We had similar first experiences with the care industry, namely being the tech support to our families when our grandparents started to decline. “What product should I buy?” “How should I set it up?” Like many American (and global) families, my family was not in an immediate financial position to bump up my grandmother’s care, and my grandmother adamantly wanted to age in place. Many families go through this and there is such a big opportunity for technology to help. What prompted the decision to buy technology was that she fell. One fall, became two, became three.

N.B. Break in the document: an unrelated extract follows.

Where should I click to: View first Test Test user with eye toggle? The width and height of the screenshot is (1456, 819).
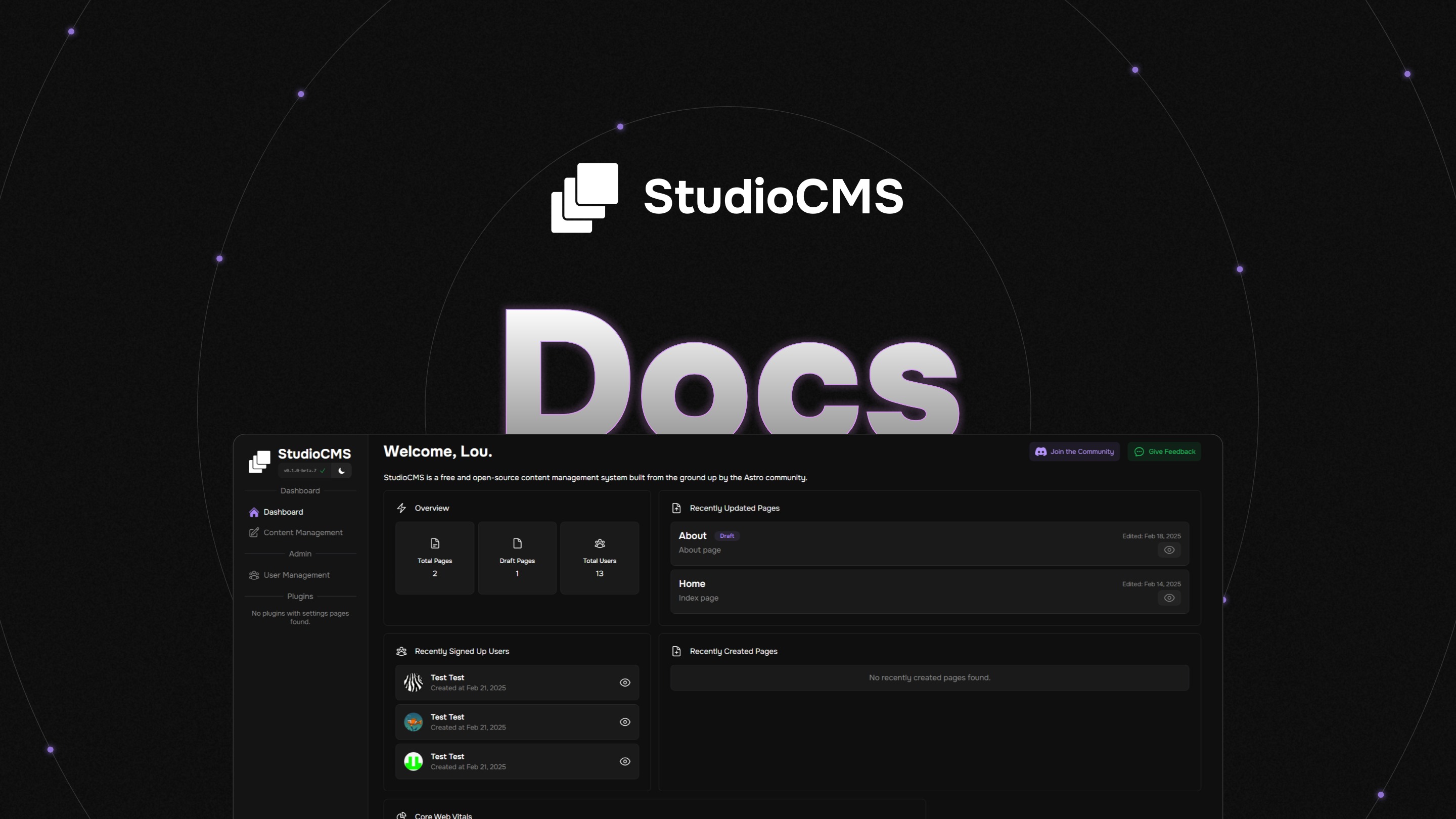click(624, 682)
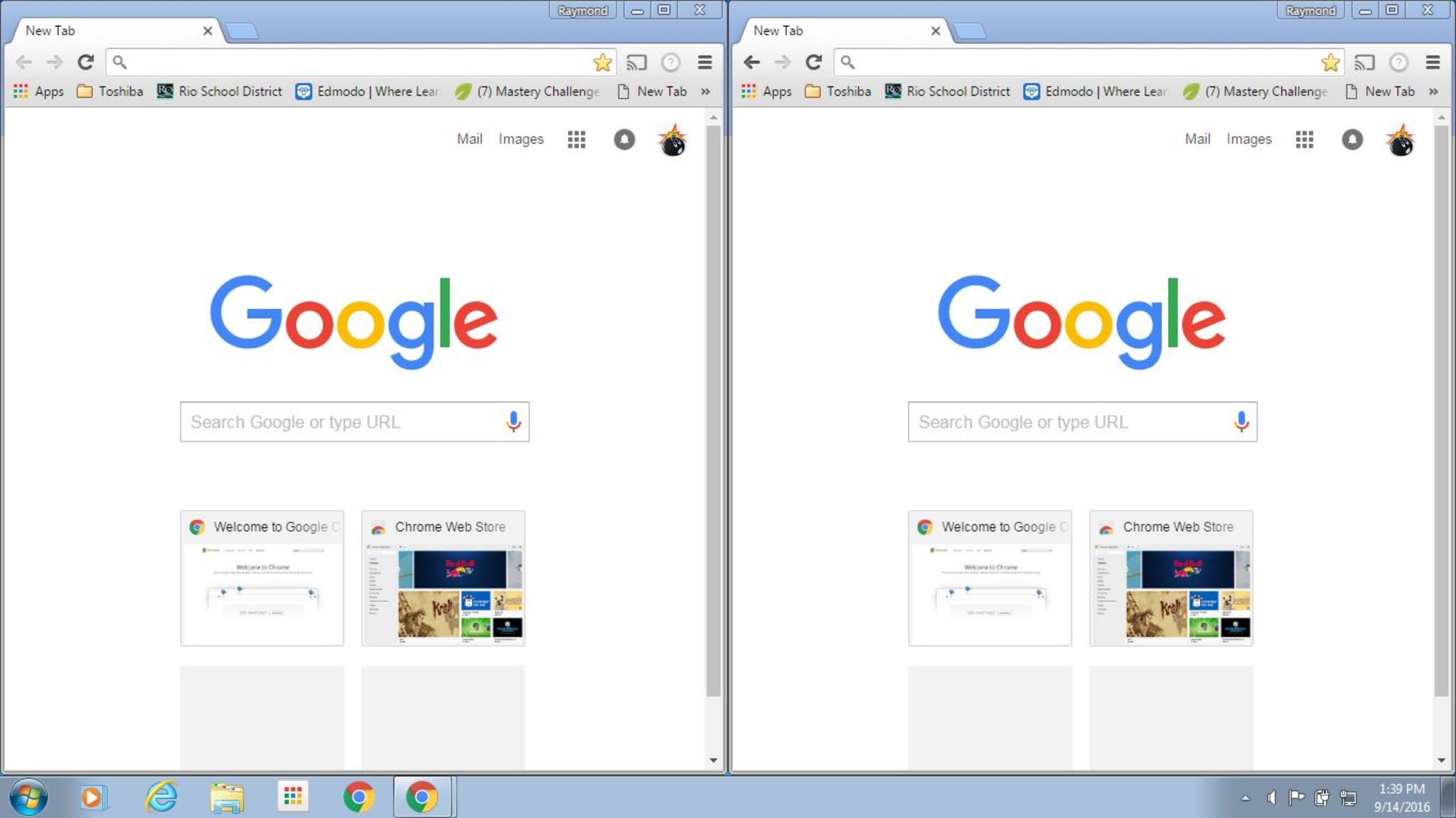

They were sparse enough, but concerning still. We had issues with the technology available to us. She did not like the wearable I researched...my research overlooked the fact that she found the wearable demeaning, not only that, we could never find where she placed it. The wearable made her feel old and she went as far to tell me it was a prisoner’s necklace. Cameras were not an available option at the time, but they wouldn’t be a consideration today for the same reason as a wearable - it strips you of dignity (*I want to note here, I think cameras can be useful for severe cognitive decline like dementia or Alzheimer's*).
My big takeaway: technology should be empowering, and in eldercare special thought has to go into how technology makes not just a family, but the elder, feel. Cameras are invasive, wearables are great in theory if worn 24/7…but by being physically worn on the body, while being specific to eldercare, they can be similarly demeaning. Being passive is incredibly important.
One day Kevin and I were sharing our experiences helping our families, and quickly came to the thought - let’s build something better. I was so excited about our quest that I couldn’t sleep that night.
We defined better in a few ways - no wearable, no camera, and actionable health information- not just alerts. We landed on Tellus and the rest is history.
We’re now a global team, selling Tellus to eldercare facilities in Japan, with a plan to commercialize our technology for a broader global market in the near future. In fact, this past year we partnered with the AARP Innovation Lab, and received an investment from the AARP, along with incredible investors including UTEC, Phil Libin & All Turtles, NTT Docomo Ventures, EEI and Digital Garage who all believe in our vision to improve eldercare with technology.